◆ EXERCISE AIM ◆
Express as a JSON list of strings the part of the data that opens with the line containing "Given: Select Enable for Smart Client Support" and runs through the end of the data, one string per line, with blank lines left out.

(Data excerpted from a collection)
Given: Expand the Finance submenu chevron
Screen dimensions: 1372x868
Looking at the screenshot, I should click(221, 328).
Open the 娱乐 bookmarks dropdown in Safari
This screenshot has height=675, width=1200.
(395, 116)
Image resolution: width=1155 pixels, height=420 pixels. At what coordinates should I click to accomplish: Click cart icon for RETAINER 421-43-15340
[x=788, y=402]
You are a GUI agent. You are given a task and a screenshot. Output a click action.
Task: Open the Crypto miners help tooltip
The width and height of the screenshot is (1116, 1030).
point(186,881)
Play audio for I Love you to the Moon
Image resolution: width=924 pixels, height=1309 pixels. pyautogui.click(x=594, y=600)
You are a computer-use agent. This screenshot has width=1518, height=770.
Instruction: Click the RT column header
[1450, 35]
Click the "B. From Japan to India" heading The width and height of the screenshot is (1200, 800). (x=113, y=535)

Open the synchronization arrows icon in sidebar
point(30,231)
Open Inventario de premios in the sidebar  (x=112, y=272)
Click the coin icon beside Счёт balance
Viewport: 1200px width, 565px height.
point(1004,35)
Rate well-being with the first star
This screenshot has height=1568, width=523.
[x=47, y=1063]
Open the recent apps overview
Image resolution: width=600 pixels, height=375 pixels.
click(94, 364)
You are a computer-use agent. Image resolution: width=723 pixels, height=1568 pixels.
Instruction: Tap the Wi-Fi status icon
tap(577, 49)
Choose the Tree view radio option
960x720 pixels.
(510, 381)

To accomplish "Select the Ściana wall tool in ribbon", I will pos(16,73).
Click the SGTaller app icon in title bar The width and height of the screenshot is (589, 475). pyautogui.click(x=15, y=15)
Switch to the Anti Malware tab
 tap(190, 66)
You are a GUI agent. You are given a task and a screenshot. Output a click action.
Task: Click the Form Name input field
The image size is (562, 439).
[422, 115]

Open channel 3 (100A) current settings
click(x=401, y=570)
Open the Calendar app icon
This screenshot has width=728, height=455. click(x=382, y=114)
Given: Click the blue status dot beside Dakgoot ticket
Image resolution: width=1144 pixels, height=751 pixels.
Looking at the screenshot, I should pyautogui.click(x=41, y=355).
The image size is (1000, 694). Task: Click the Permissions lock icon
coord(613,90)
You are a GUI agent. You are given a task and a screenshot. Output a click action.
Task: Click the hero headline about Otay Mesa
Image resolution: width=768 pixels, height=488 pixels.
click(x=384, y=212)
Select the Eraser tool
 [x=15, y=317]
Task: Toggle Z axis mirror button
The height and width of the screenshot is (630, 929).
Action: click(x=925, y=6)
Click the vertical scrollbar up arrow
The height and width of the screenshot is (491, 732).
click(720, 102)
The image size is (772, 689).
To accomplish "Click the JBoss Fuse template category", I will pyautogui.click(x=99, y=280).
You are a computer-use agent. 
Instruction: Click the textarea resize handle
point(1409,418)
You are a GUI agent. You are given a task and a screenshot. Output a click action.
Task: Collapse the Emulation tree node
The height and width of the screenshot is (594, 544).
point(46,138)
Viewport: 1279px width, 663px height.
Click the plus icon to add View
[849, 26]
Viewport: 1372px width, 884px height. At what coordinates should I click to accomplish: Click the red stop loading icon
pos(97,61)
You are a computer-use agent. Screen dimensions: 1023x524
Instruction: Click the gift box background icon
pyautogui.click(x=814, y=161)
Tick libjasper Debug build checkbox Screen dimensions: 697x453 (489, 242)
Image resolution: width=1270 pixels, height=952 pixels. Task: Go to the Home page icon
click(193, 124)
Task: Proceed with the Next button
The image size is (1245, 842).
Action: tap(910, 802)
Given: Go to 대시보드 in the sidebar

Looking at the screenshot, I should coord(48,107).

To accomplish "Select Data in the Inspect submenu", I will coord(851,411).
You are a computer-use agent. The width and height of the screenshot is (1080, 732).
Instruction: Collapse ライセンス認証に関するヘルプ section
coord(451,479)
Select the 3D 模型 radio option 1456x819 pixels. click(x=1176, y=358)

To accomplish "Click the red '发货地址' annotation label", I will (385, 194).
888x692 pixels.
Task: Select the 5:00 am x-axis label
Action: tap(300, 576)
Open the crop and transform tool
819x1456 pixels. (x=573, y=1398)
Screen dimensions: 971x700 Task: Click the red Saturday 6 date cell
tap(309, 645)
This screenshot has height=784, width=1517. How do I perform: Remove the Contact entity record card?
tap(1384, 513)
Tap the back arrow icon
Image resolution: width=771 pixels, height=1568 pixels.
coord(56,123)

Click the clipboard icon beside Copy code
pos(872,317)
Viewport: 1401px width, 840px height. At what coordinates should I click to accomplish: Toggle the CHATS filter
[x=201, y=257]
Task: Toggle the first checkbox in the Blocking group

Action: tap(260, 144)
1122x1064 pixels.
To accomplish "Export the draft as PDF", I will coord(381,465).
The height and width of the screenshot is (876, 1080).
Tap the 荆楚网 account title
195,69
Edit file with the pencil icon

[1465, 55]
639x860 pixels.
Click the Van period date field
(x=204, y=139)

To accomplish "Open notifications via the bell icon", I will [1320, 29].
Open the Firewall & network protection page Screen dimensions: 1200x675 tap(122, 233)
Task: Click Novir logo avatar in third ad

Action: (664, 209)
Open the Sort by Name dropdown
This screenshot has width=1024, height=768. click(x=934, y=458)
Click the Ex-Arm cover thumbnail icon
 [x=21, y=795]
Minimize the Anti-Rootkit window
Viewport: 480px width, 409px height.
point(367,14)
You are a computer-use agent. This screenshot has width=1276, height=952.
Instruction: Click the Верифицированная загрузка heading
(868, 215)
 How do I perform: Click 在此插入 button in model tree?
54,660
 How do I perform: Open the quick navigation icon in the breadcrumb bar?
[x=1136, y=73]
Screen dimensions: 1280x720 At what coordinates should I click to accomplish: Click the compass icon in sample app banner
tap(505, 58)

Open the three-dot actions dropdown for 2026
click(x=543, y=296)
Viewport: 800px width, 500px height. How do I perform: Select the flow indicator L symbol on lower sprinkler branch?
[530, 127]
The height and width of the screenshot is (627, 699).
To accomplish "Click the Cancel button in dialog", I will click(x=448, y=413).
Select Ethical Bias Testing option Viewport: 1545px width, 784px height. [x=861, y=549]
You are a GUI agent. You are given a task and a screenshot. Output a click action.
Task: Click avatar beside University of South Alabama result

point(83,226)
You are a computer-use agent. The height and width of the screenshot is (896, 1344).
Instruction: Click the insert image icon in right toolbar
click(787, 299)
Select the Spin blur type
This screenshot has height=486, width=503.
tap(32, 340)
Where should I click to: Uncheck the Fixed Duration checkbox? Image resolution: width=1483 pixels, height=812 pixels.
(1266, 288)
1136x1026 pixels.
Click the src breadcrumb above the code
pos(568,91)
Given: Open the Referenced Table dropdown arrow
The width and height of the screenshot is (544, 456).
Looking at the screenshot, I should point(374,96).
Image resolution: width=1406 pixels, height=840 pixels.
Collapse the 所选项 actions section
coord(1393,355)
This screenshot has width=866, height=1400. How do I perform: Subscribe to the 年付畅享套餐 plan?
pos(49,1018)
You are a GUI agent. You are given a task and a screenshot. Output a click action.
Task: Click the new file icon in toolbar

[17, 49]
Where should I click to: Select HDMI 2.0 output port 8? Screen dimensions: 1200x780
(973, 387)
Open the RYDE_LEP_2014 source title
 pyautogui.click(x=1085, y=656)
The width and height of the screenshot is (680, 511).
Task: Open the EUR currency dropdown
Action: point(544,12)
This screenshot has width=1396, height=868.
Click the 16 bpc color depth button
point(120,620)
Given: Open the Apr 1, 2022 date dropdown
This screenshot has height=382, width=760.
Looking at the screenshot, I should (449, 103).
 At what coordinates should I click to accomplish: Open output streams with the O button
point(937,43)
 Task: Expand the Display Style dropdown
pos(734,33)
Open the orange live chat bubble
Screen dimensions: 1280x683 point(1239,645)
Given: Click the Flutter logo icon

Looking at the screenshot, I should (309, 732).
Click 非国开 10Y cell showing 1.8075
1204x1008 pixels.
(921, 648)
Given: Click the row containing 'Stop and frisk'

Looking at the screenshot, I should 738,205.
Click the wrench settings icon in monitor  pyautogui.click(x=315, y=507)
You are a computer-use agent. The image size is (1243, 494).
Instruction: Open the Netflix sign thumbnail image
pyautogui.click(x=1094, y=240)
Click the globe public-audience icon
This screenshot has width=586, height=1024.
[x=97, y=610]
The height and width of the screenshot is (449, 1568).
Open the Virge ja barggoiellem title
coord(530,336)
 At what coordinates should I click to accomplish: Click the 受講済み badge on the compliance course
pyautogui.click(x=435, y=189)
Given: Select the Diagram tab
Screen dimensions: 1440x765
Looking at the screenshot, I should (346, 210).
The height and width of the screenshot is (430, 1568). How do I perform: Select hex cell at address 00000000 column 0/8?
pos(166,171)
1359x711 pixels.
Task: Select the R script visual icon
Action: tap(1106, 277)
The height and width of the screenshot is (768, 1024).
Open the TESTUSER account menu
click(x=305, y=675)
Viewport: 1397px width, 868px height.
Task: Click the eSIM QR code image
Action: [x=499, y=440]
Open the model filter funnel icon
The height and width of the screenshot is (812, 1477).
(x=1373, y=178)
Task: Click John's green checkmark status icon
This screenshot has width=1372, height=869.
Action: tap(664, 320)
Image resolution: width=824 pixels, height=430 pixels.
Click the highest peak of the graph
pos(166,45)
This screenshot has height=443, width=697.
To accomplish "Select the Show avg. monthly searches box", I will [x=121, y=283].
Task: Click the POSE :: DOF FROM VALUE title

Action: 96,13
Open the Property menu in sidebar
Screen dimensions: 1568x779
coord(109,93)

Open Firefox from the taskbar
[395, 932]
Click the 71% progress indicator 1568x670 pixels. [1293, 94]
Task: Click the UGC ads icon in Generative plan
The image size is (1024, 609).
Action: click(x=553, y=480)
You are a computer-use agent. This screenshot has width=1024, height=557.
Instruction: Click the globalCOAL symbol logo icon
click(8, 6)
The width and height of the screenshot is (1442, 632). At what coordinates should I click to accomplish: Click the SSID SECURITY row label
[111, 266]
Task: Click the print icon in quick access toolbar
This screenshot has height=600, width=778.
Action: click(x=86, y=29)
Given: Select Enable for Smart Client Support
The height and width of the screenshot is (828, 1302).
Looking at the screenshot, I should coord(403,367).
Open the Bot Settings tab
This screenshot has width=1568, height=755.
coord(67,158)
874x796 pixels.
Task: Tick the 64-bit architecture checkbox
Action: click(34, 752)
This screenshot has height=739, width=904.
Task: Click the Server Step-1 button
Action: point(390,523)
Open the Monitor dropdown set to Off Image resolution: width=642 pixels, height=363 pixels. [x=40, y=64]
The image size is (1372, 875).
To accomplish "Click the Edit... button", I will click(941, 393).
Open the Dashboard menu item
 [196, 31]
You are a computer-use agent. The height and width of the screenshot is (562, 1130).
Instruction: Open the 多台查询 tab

◆ CORRECT ANSWER ◆
[
  "Given: Select Enable for Smart Client Support",
  "The height and width of the screenshot is (828, 1302).",
  "Looking at the screenshot, I should coord(403,367).",
  "Open the Bot Settings tab",
  "This screenshot has width=1568, height=755.",
  "coord(67,158)",
  "874x796 pixels.",
  "Task: Tick the 64-bit architecture checkbox",
  "Action: click(34, 752)",
  "This screenshot has height=739, width=904.",
  "Task: Click the Server Step-1 button",
  "Action: point(390,523)",
  "Open the Monitor dropdown set to Off Image resolution: width=642 pixels, height=363 pixels. [x=40, y=64]",
  "The image size is (1372, 875).",
  "To accomplish \"Click the Edit... button\", I will click(941, 393).",
  "Open the Dashboard menu item",
  " [196, 31]",
  "You are a computer-use agent. The height and width of the screenshot is (562, 1130).",
  "Instruction: Open the 多台查询 tab"
]